John Carmack Has Some Great Advice About Games Preservation


Screenshot: Star Wars | Kotaku

Doom co-creator John Carmack, legendary game designer, rocket guy and VR enthusiast, left Meta/Facebook late last year after a decade working on the company’s virtual reality efforts. Just because he’s gone, though, doesn’t mean the company’s decisions are out of his thoughts.

Accompanying the news last week that Meta had blown through almost $14 billion on failed VR bullshit was the announcement that Echo VR—a game first released on the competing Rift system before its developers were bought by Facebook—would be shutting down.

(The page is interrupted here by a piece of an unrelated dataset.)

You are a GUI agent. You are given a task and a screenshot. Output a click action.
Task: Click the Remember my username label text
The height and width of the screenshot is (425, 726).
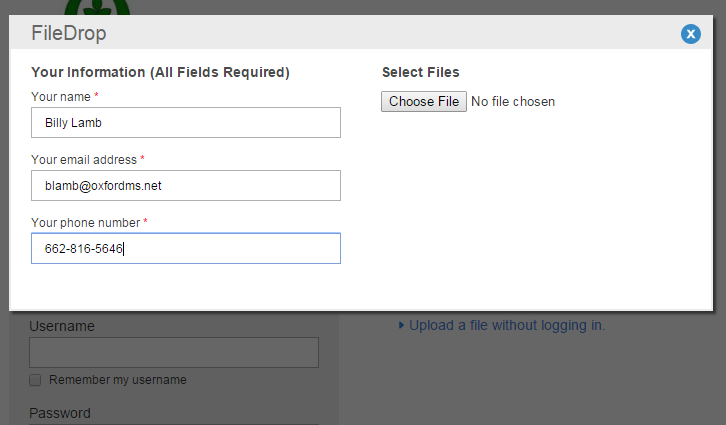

It was far from the only game to be killed off last week, with Rumbleverse and Knockout City suffering similar fates, their collective departures helping remind us that modern video games have a serious longevity problem, in that once discarded by publishers they’re extremely vulnerable to simply disappearing forever.

It’s a problem that Carmack recently addressed, sending a lengthy statement to UploadVR last week that covers all kinds of angles surrounding Echo VR’s shutdown. The stuff I’m mostly interested in, though, are all the bits about how it’s important for studios to keep old games alive, and that cost and manpower shouldn’t be the only things they’re thinking about when making those decisions.

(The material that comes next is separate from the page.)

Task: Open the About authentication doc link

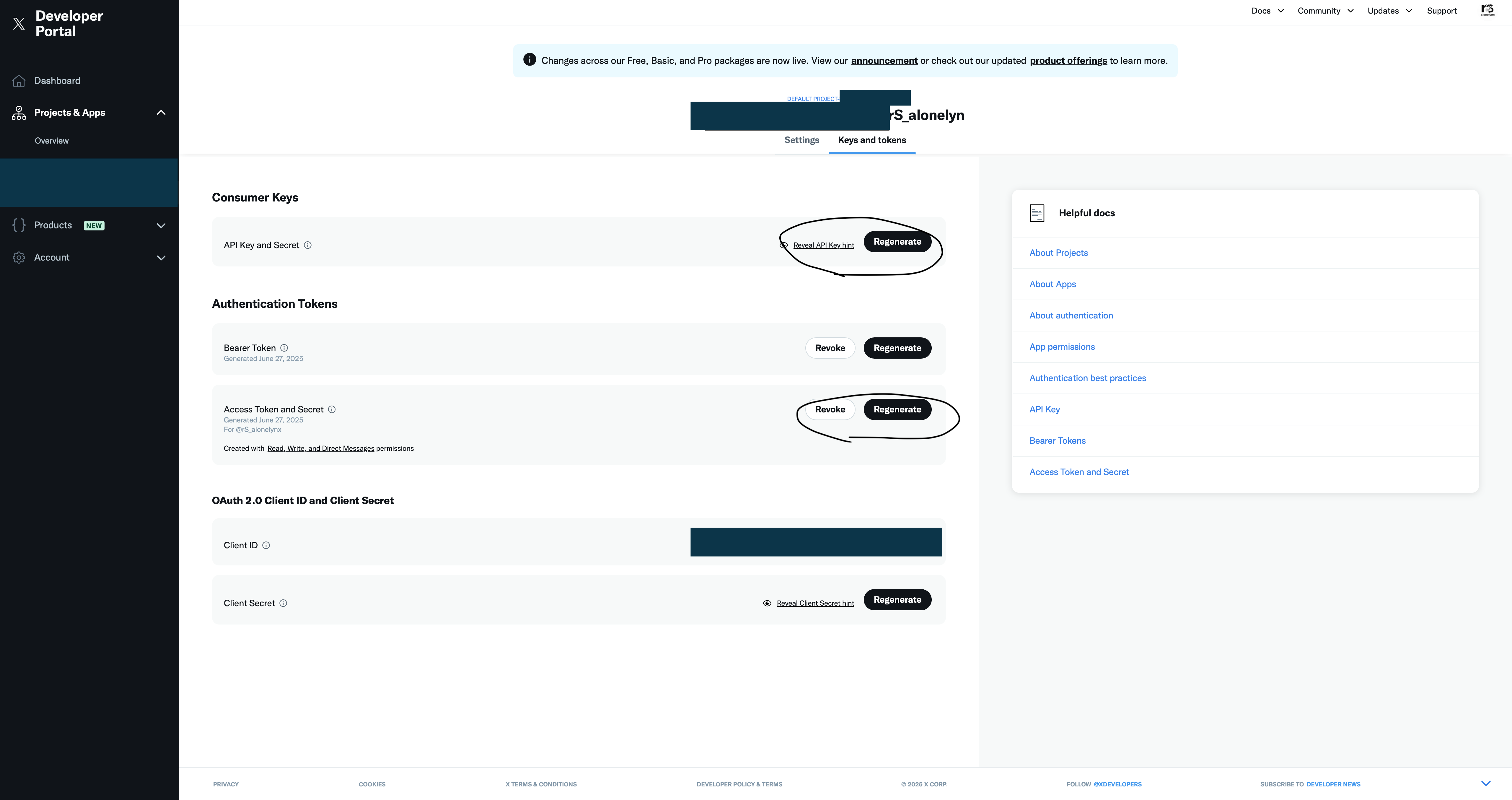Action: point(1071,316)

“Even if there are only ten thousand active users, destroying that user value should be avoided if possible”, he says. “Your company suffers more harm when you take away something dear to a user than you gain in benefit by providing something equally valuable to them or others.”

Of course, his experience with this stuff is largely built on his time at id Software, whose older games—like Doom and Quake—were slightly more popular than some random VR game with only a few thousand users. His basic point is valid though! As he expands on here, with some tips built not just around good PR, but solid development fundamentals as well:

Every game should make sure they still work at some level without central server support. Even when not looking at end of life concerns, being able to work when the internet is down is valuable. If you can support some level of LAN play for a multiplayer game, the door is at least open for people to write proxies in the future. Supporting user-run servers as an option can actually save on hosting costs, and also opens up various community creative avenues.

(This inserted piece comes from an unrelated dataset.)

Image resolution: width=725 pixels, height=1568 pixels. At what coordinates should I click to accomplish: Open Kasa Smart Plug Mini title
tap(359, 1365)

Be disciplined about your build processes and what you put in your source tree, so there is at least the possibility of making the project open source. Think twice before adding dependencies that you can’t redistribute, and consider testing with stubbed out versions of the things you do use. Don’t do things in your code that wouldn’t be acceptable for the whole world to see. Most of game development is a panicky rush to make things stop falling apart long enough to ship, so it can be hard to dedicated time to fundamental software engineering, but there is a satisfaction to it, and it can pay off with less problematic late stage development.

To its credit, Knockout City—one of the games I mentioned above—is doing exactly this. When its existing version shuts down later this year, a new standalone release will drop that will allow for private servers, in effect letting people keep and play the game until the end of time.

Like Carmack says, there should be more of this, please!